Begitulah seperti ungkapan aku kambing masuk ke kandang macan. Seperti orang yang plonga plongo, tetapi sikap toleran dari teman-teman lainnya memang aku akui bagus. Aku diterima layaknya mereka yang dari Fakultas Adab, Syariah, PAI, Ushuludin, dan Tarbiyah. Banyak juga yang dari lingkungan pesantren dan pondok. Aku betul betul unik disini Fakultas Umum bercampur baur menjadi satu dengan mereka yang belatar agama dari Fakultas Agama. Baik yang dari IAIN, maupun dari UIN atau dari PAI. Sungguh kebhinekaan yang menurutku tidak harus bertentangan dan berbenturan, semua bisa duduk sama rendah berdiri sama tinggi dengan berbagai latar belakang sosial keagamaan yang berbeda-beda baik dari NU, Muhamammadiyah maupun dari golongan golongan Islam lainnya. Misalnya LDII, MTA, dan dari ormas-ormas Islam lainnya yang sungguh sangat banyak itu. Baik dengan cara beribadah yang terkadang sangat sensitive, tetapi justru perbedaan-perbedaan bukan untuk dikerucutkan tetapi kita bisa duduk bersama saling toleransi karena Allah Tuhan kita sama. Aku betul betul bebek di kandang onta, sangat tidak nyambung, tetapi karena aku berusaha untuk menyesuaikan diri, mengejar ketertinggalan dan mau belajar dan mengambil sikap dan sifat baik dari mereka. Aku bisa mengimbangi ataupun menerima open terbuka terhadap mereka yang juga open terhadapku. Jadi aku memang butuh waktu perlahan namun pasti menapakkan kaki di bumi kecamatan utara kabupatenku di Sumberlawang ini. Jarak begitu jauh kutempuh hamper 60 km perjalanan pulang pergi, dan lama perjalanan hamper satu jam untuk mencapai sekolahku.

Mereka adalah anak-anak Kedongombo. Aku menyebutnya begitu. Pun teman-teman semua juga menyebutnya seperti itu.
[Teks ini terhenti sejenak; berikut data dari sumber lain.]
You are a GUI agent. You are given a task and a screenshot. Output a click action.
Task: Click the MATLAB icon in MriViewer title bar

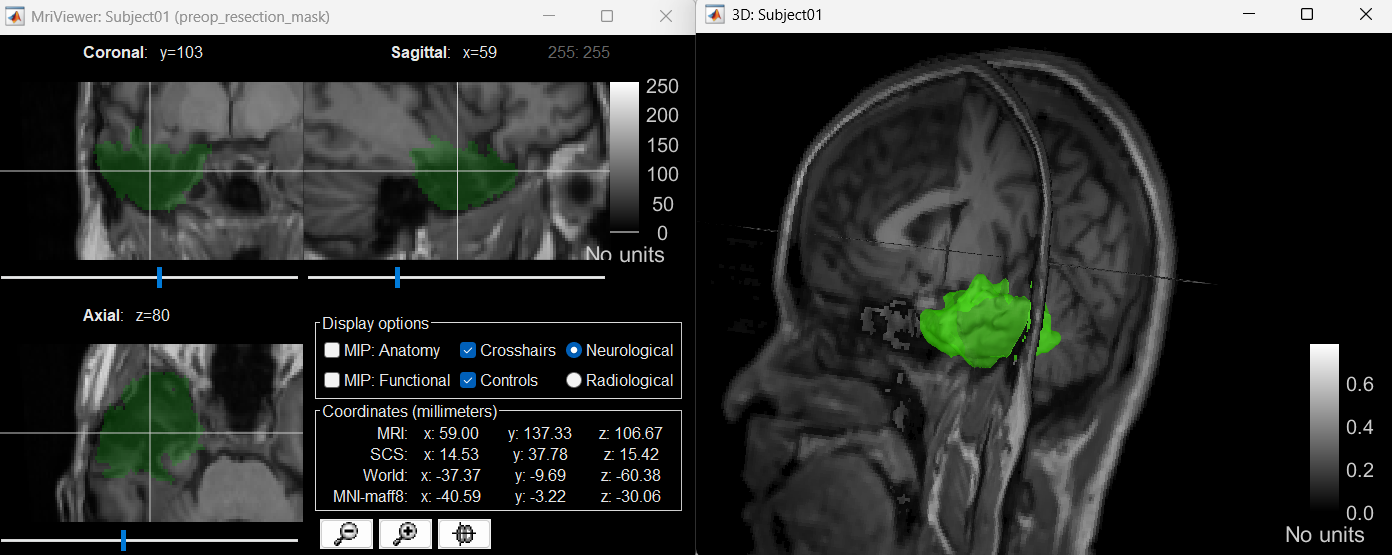click(x=12, y=17)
Sekolah berada di pinggiran hutan jati di daerah perbatasan Sumberlawang-Purwodadi. Rata- rata anak tukang kayu, pencuri kayu dan para blandong kayu jati, penjual arang, penjual daun jati, penjual ikan dan sebagainya.    

Dari sangiran aku memandang. Sepanjang tanah perdikan Sukowati. Melawan barisan   kompeni. Legen  memberi kekuatan untuk pergi. Mempersembahkan nyawa. Demi abdi pada  tanah leluhur. Pangeran  Mangkubumi. dingin tombak dan keris ligan. ‘tak mungkin kau lupa bukan?. mendedah tanah merah selatan sampai sepanjang pegunungan kapur utara tandus mengerontang jiwa terbungkus Kemukus dari epigraf di batu candi Sukuh reruntuhan  batu  tanpa nama catatan-catatan purba dari bunga-bunga angsana sampai di pucuk ranum,gunung teh menggulung rindu membumbung,kau ada disitu,mengalir bersatu,dalam kerikil dan batu,memaknai lahar pijar. Meruanglingkupi musim berganti, kini menghuni, reruntuhan sajakmu, di dinding candi.
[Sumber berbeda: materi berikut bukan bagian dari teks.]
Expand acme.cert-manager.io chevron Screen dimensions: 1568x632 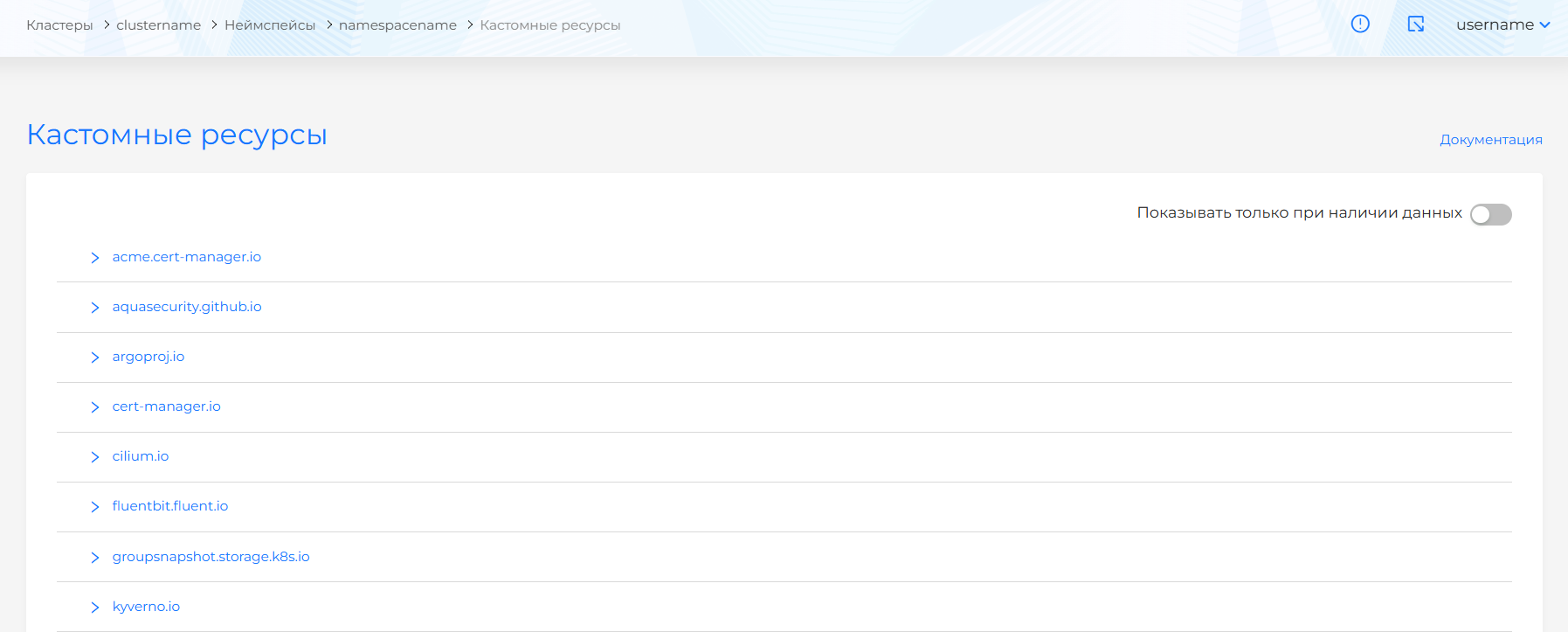pyautogui.click(x=95, y=258)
Dari  Sangiran kumemandangmu,Indonesia. lukisan garis,titik dan lengkung. saling  sambung. dalam  truntum  truntum. menjadi mozaik indah. kaulah puisi sebenarnya. puisi  dari  batik parangrusak. dalam cinta senja menggelepar. di aroma wangi. kuntum-kuntum kenang. tergenang di tanpa logika. pangeran Samudera di sendang Ontrowulan dan larung slambu penjuru jazirah birahi sejarah. peziarah batinmu?. serapah wingit yang sangit. laknat cinta terlarang. mengapa begitu?

Dari Sangiran aku memandang. Dari  sangiranaku memandang   masa   silam. Zaman fosil dan batu.

Pitcehantrtopus erectus javanicus. karena batinmu  perlu kau ziarahi sendiri? dalam permainan zaman ini di irama ritmis udan liris gerimis menyatukan gengaman tangan semakin  erat terjerat dalam kisah panjang pencarian meski peta-peta  dari  Sangiran aku  memandangmu dalam irama monggang dan selendang penari tayup gender melengger sumpah serapah  kaulah peziarah batinmu di jazirah tanah berfosil mengendus pithechantropus erectus javanicus sejarah putus awal mula akhir sepanjang jazirah tua melihat  para leluhur dan  diri  manusia yang  begitu panjang di negerimu.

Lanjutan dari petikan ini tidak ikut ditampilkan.